■ Page extract
Sherry Sidoti on Falling In Love With Her Cover Art

I love talking to authors. Our experiences are so similar, yet so very different, that every one of us has a new story to share. Everyone says that the moment you get your cover it really hits you – you’re an author. The cover is your story – and you – packaged for the world. So the process of the cover reveal can be slightly panic inducing. Does it fit your story? Is it what you hoped? Will it sell? With this in mind I put together the CRAP (Cover Reveal Anxiety Phase) Interview.

Today’s guest for the CRAP is Sherry Sidoti, author of A Smoke and a Song: A Memoir which releases August 1!

Did you have any pre-conceived notions about what you wanted your cover to look like?

I cannot say I had a clear picture of what I wanted my cover to look like, but I knew how I wanted it to feel. I wanted it to feel like how I felt back then, in my youth: humid, sticky, red-hot like a wildfire, windblown, messy. Like a New York City subway—graffitied, noisy, metallic angst-in-motion.

Did you have any input on your cover?

Yes, it was a whole journey that went a little something like this:

August 2022 

Step 1- Fill out a detailed cover concept template complete with chapter summaries, my description of the tone and mood, and covers of other books I liked. Submit it to the in-house design team at She Writes Press.

November 2022: 

Step 2- Choose my favorite of five mock covers that came in my inbox. 

(None of which were love at first sight, by the way.) 

December 2022: 

Step 3- Have multiple conversations with my publisher:

Me: “It’s beautiful. But I am not sure the color is right.”

Her: “It’s evocative. Moody and intriguing.”

Me: “But I’m not sure it feels like me.”
Her: “It’s not you. It’s your book.”

January 2023: 

Step 4- Tweak the layout. Remove. Enlarge. Play with alternative colors. 

(All the while, I doubt. She remains patient, encouraging, yet firm.)

Step 5- Surrender and commit. Tell myself: don’t be stubborn Sherry. Learn from the experts. Trust the process. Practice loving it, meditate on the things that are right.

Twice each morning and once during nights, for days and days and weeks, I squint my eyes and breathe with the image. I zoom in on the cigarette in the ashtray, the white textured layers of swirling smoke rings trailing out towards the melancholy blue background, the jagged-edged boxy letters in solid black ink. The open window, the scaffolding.

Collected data
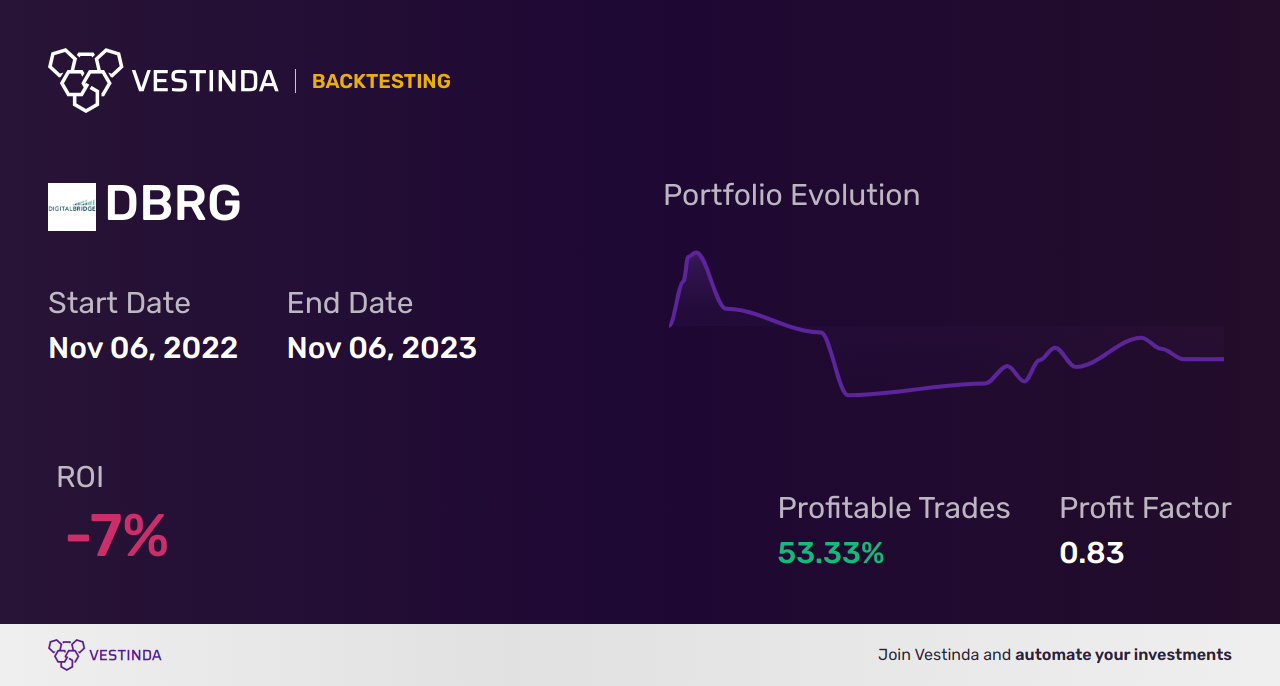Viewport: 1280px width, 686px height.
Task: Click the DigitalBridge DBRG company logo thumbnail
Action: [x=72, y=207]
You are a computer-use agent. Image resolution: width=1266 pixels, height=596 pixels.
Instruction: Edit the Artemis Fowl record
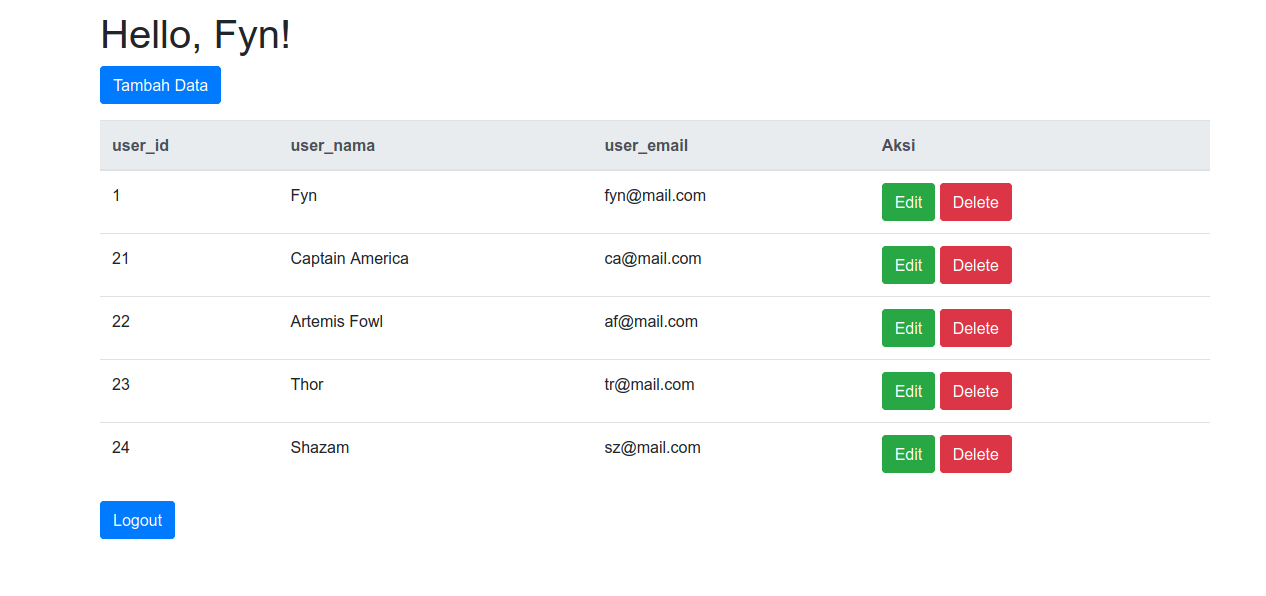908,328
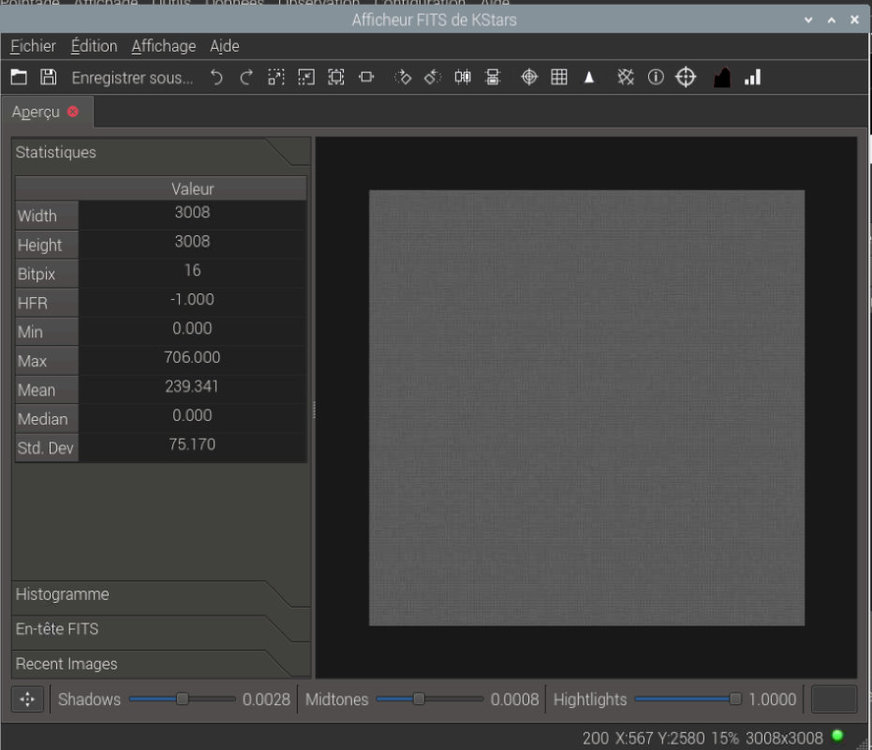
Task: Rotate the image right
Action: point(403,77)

■ What to work on
In the cover-reveal interview, retype the stretch from "(All the while, I" through "window, the scaffolding." word for word.

■ Your response
(All the while, I doubt. She remains patient, encouraging, yet firm.)

Step 5- Surrender and commit. Tell myself: don’t be stubborn Sherry. Learn from the experts. Trust the process. Practice loving it, meditate on the things that are right.

Twice each morning and once during nights, for days and days and weeks, I squint my eyes and breathe with the image. I zoom in on the cigarette in the ashtray, the white textured layers of swirling smoke rings trailing out towards the melancholy blue background, the jagged-edged boxy letters in solid black ink. The open window, the scaffolding.